US: Replacement to Ruth Bader Ginsburg by week’s end

President Trump has said he will name a replacement to Ruth Bader Ginsburg by week’s end and urged the Republican-controlled Senate to confirm his Supreme Court choice before 3 November.
The plan has launched a high-stakes battle ahead of the election.
Mr Trump would replace Ginsburg, a liberal stalwart who died on Friday aged 87, with a conservative.
The president appears to have secured enough support in the US Senate to win approval for his nominee.
This would cement a right-leaning majority on the court for decades.
The ideological balance of the nine-member court is crucial to its rulings on the most important issues in US law.
What happens next?
On Monday, the president signalled he would nominate a replacement on “Friday or Saturday”, after memorial services for Ginsburg.
“The bottom line is we won the election, we have an obligation to do what’s right and act as quickly as possible,” Mr Trump told Fox News.
On Monday, the president had a private meeting at the White House with a potential nominee: Amy Coney Barrett, an appeals court judge in Chicago. She is also backed by anti-abortion conservatives.
Once the president names a nominee, it is the Senate’s job to vote on whether to confirm them. The Judiciary Committee will review the pick first, and then vote to send the nominee to the floor for a full vote.
Senate majority leader Mitch McConnell has vowed to hold a confirmation vote before the election in November.
Democrats have accused Mr McConnell and the Republicans of hypocrisy.
Following the death of conservative justice Anthony Scalia in 2016, Mr McConnell refused to hold a vote to confirm a nominee put forward by then-President Barack Obama, a Democrat.

Mr Obama had nominated Merrick Garland in February of that year – months before the election – but Mr McConnell argued that Supreme Court justices should not be approved in an election year.
In 2017, Mr McConnell also changed Senate rules to allow for a simple majority (51 votes) to confirm nominees.

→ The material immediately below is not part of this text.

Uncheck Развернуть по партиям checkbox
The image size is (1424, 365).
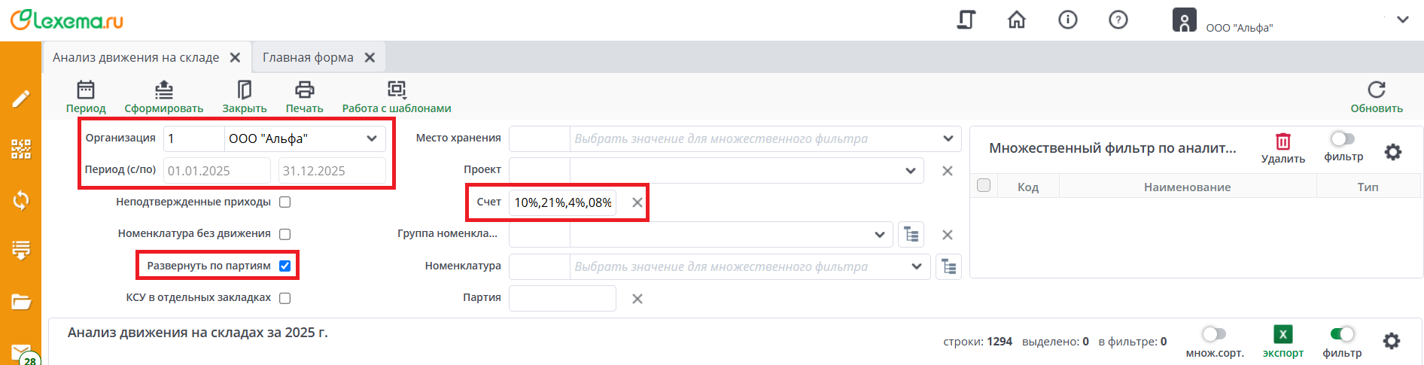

However, this time around, with a president of the same party, the Senate leader says because the Senate and White House are both Republican-held, unlike 2016, the nomination should proceed.
Do Senate Republicans have the votes?
The Republican president’s plan to appoint a justice was boosted on Monday after two closely watched senators of his party, Cory Gardner of Colorado and Charles Grassley of Iowa, signalled they backed moving ahead.
Their support may grant Republicans the 50 votes they need to confirm a justice, given that Vice-President Mike Pence can cast a tie-breaking vote if needed.
Republicans hold a slim 53-47 majority in the upper chamber.
Lindsey Graham, the powerful Republican chairman of the Senate Judiciary committee, said on Monday he would be “leading the charge to make sure that President Trump’s nominee has a hearing, [and] goes to the floor of the United States Senate for a vote”.
Mitt Romney, of Utah, remains undecided. Susan Collins of Maine and Lisa Murkowski of Alaska, have backed a delay in the vote.
Ms Collins said she had “no objection” to the process of reviewing a candidate beginning now, but that she did not believe the Senate should vote on the candidate before November’s election. Ms Collins is facing a tough re-election bid this year.
Ms Murkowski said she “did not support taking up a nomination eight months before the 2016 election” and believed the “same standard must apply” now.
Even if Republicans lose their Senate majority on 3 November, the new Congress does not take office until 3 January, which would give them time to confirm Mr Trump’s pick.
If the nominee is not confirmed by 20 January, Inauguration Day, they would have to be re-nominated by the president (whoever that ends up being).